Attendant: “Out of stock!”
Me: “I’m beginning to see that, but why?”
Attendant: “Too much demand.”
Me: “But there is always demand for beer, diba?”
Attendant: “Yes, but now much more demand.”
Me: “Why more demand now?”
Attendant: “Many people have election money and now buy more San Miguel to get drunk.”
Me: “Ah, election demand.”
Attendant: “Yes, election demand. Until the election is over.”
Me: “But the election was 3 weeks ago!”
Attendant: “But there is still money leftover for drinking.”
So I drove off scratching my head thinking that I will shoot my videos and stop at every sari-sari store if I have to until I find a Grande San Miguel that my wife and I could enjoy later in the evening. Then I spotted the truck – an unmistakable white and green San Miguel truck. And it was parked alongside the road up ahead of me. And it had many cases of beer onboard! Oh Joy this day! I pulled in behind it and immediately unloaded my case of six empty Grande bottles out of the car and handed it to the driver’s handler and said “Can you sell me beer?” He responded by saying he could only limit sales of 10 cases to each customer. “One will be all I need, thank you.” We exchanged the empty case for a full one, I paid the driver, loaded the case into the car and turned around and headed home. But not before getting a couple more videos and stopping in for an icy sno-cone at my friends store in town.

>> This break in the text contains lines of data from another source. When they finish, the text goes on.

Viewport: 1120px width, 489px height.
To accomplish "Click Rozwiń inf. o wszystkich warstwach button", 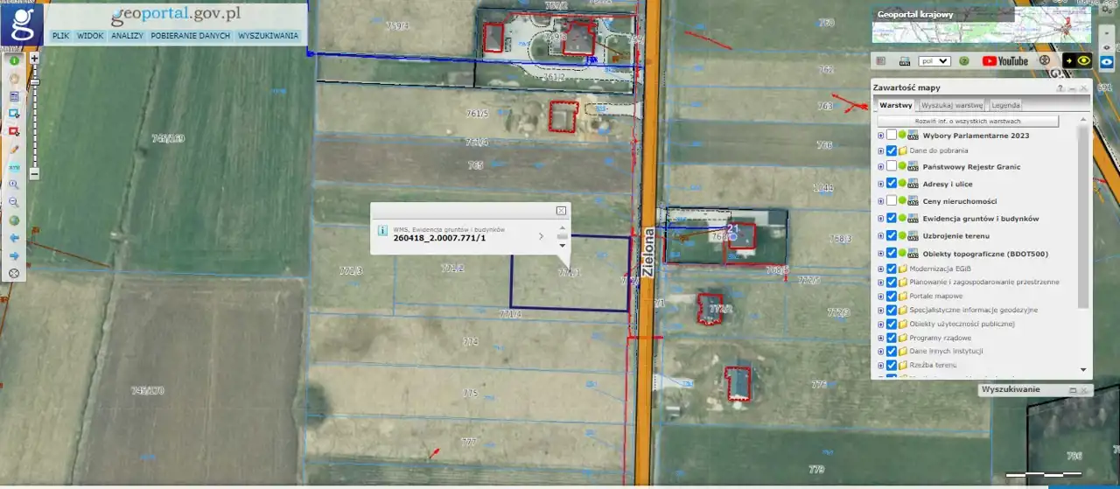I will [x=968, y=122].
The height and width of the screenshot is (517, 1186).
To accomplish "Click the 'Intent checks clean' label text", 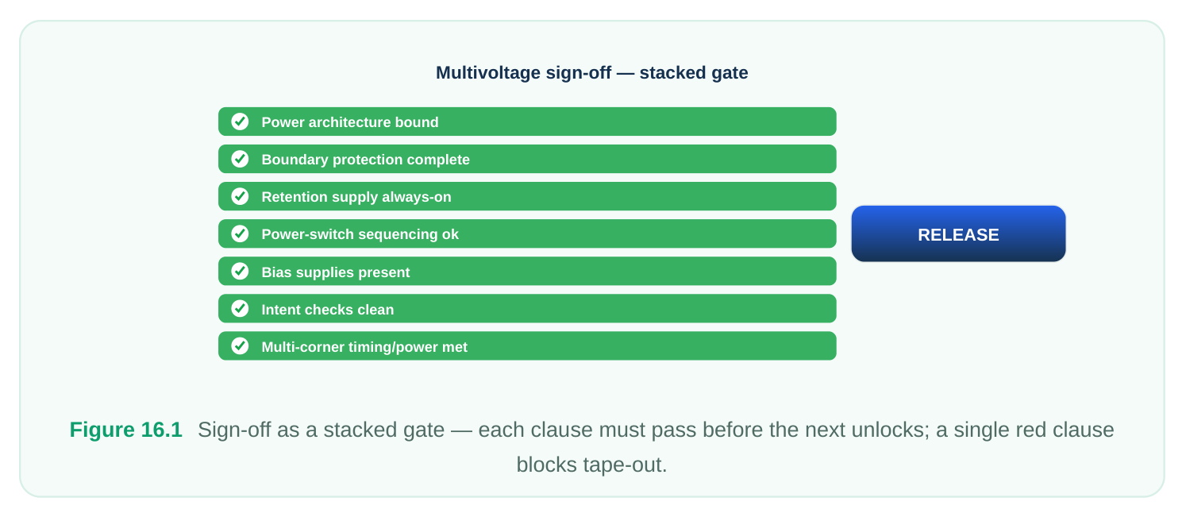I will 328,310.
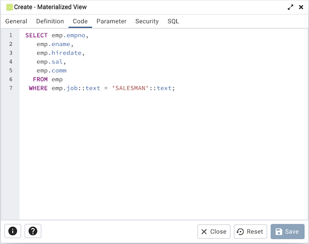Click the Materialized View title icon

9,7
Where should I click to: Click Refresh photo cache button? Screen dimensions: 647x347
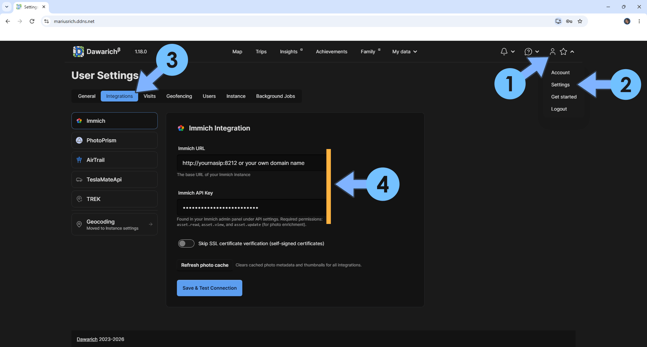pos(205,265)
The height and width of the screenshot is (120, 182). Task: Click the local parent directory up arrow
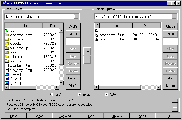(x=7, y=30)
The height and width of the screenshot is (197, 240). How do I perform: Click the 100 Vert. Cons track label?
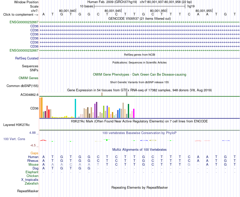(14, 139)
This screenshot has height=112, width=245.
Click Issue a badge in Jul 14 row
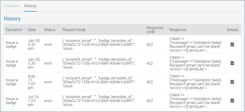click(12, 101)
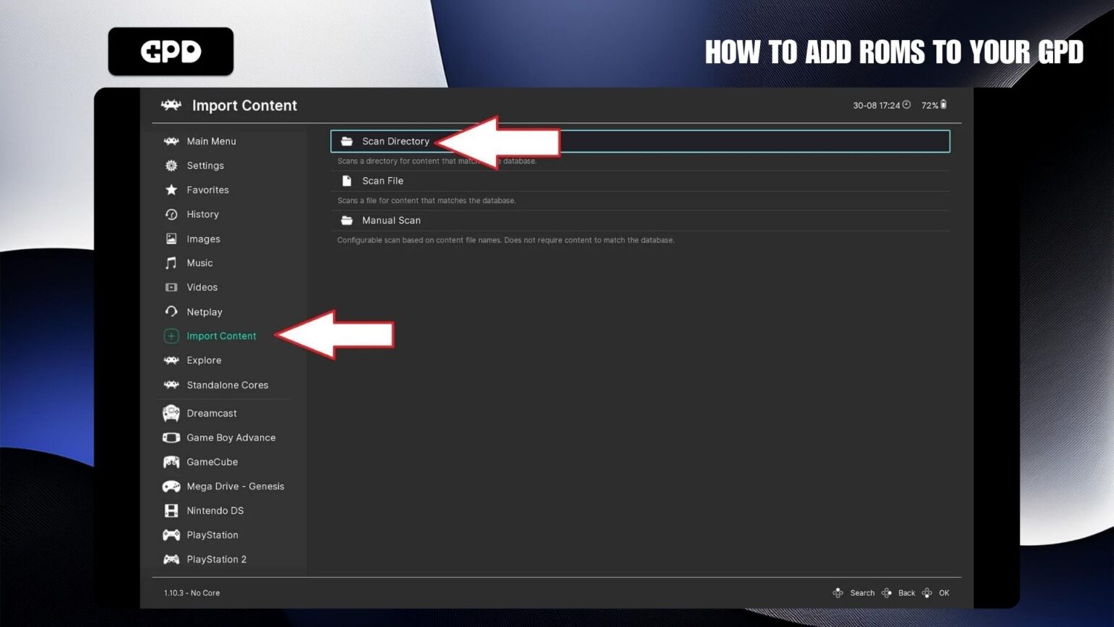Click the Settings gear icon in sidebar

(x=171, y=165)
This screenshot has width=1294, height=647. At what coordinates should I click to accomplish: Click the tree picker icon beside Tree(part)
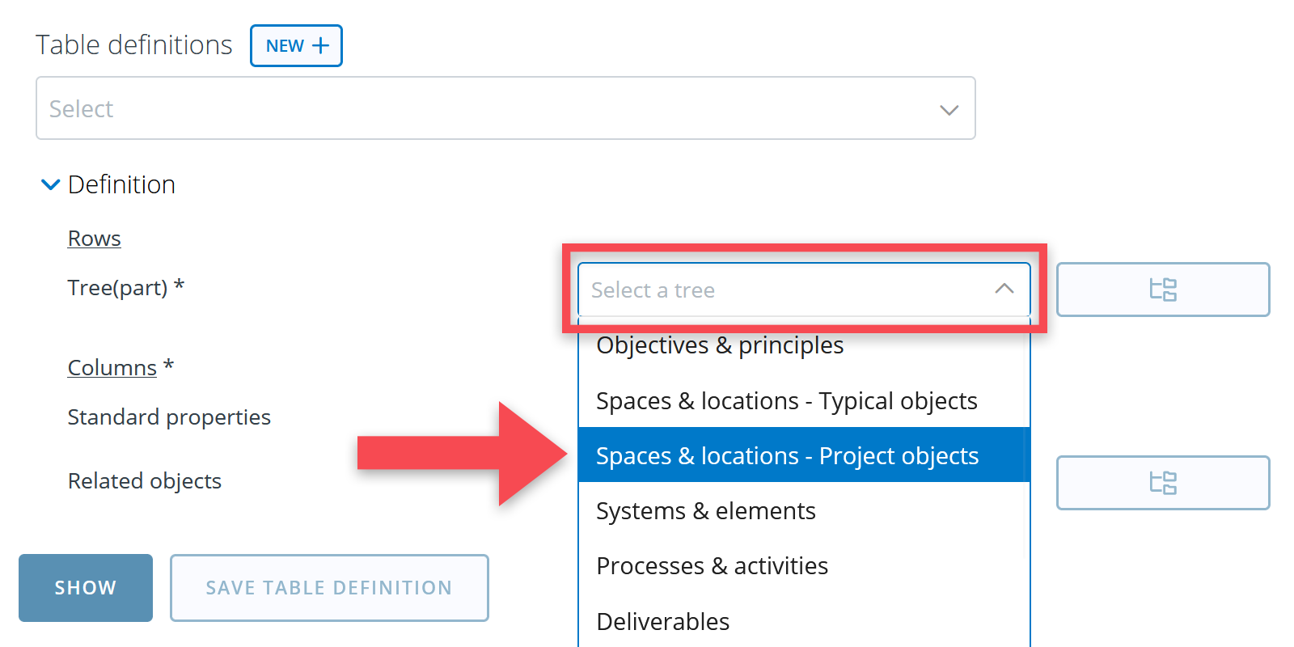(1162, 290)
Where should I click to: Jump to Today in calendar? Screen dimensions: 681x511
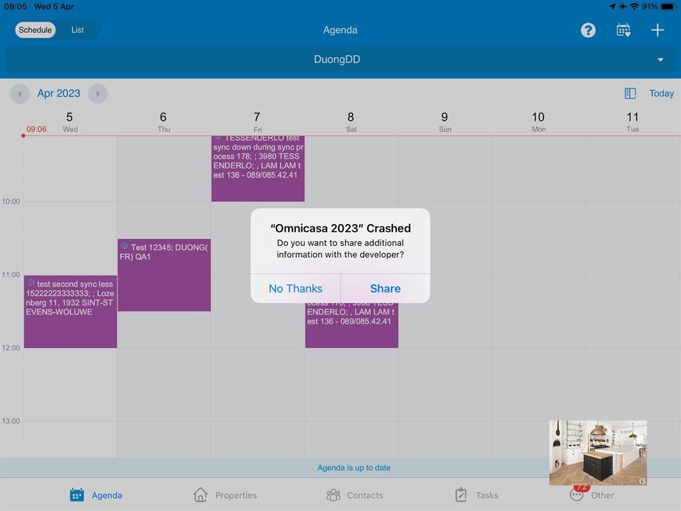(661, 93)
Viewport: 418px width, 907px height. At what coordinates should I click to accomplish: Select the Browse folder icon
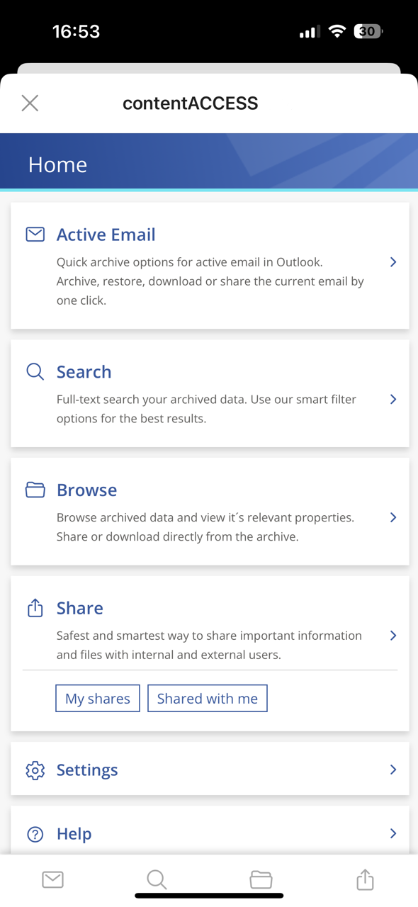click(35, 489)
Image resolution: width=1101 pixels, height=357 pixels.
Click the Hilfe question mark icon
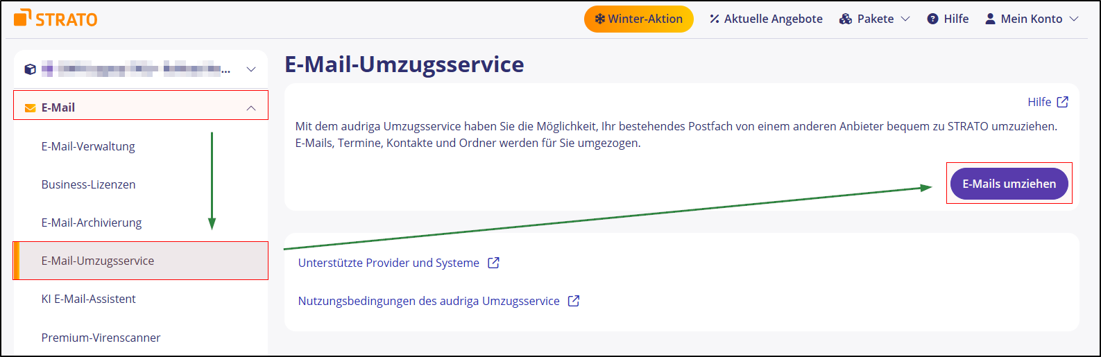point(932,19)
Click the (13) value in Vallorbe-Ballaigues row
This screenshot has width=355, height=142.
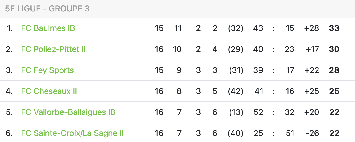[236, 112]
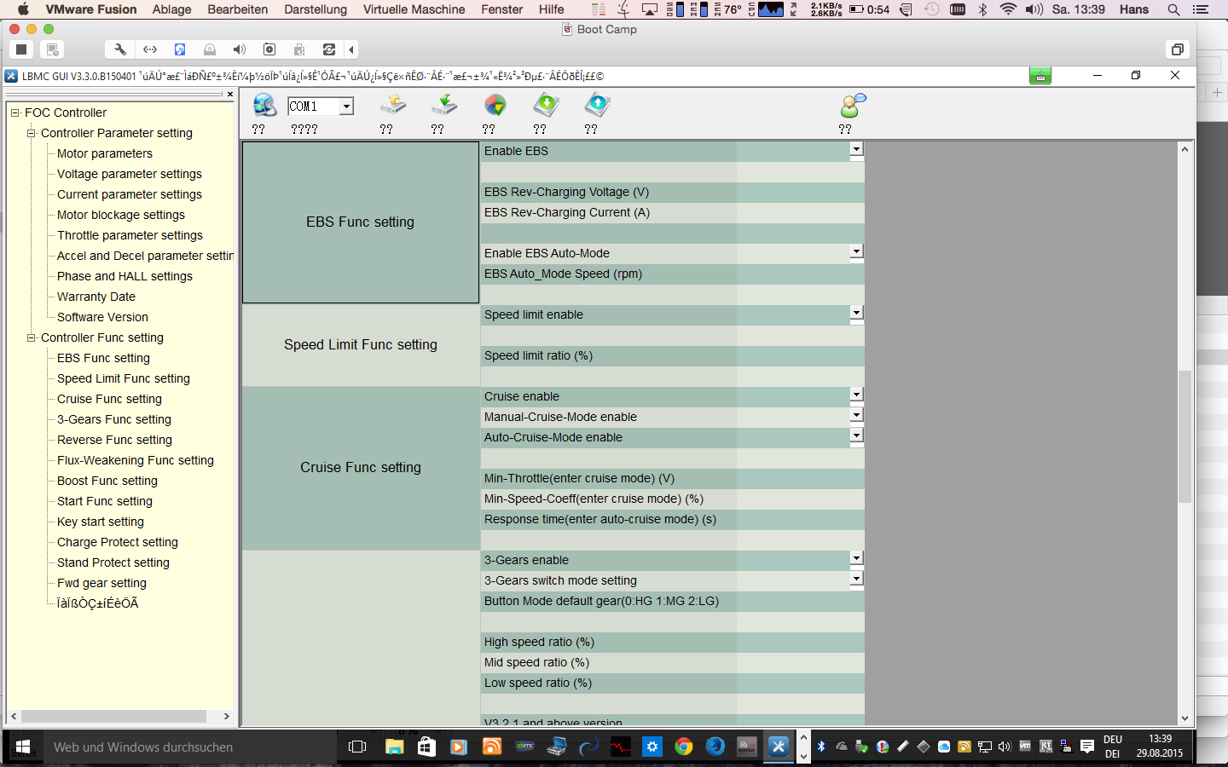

I guess it is all beginning to make sense. A local road to our village that was under construction/repair prior to the election has come to a screeching halt a month before the election cycle began. I’m thinking that maybe that earmarked road money found its way to the people for their voting allegiance, and now San Miguel Corporation has all that money – except for another friend, Carl, who just purchased a new air conditioning system for his convenience store. “Compliments of election cycle spending” he says as he points to the newly installed unit. “Business has been good lately!”
All I could say to that was “I think that is part of the road to my village hanging on your wall!” It’s all speculation of course.
It’s More Fun Being Retired In Samar in the Philippines!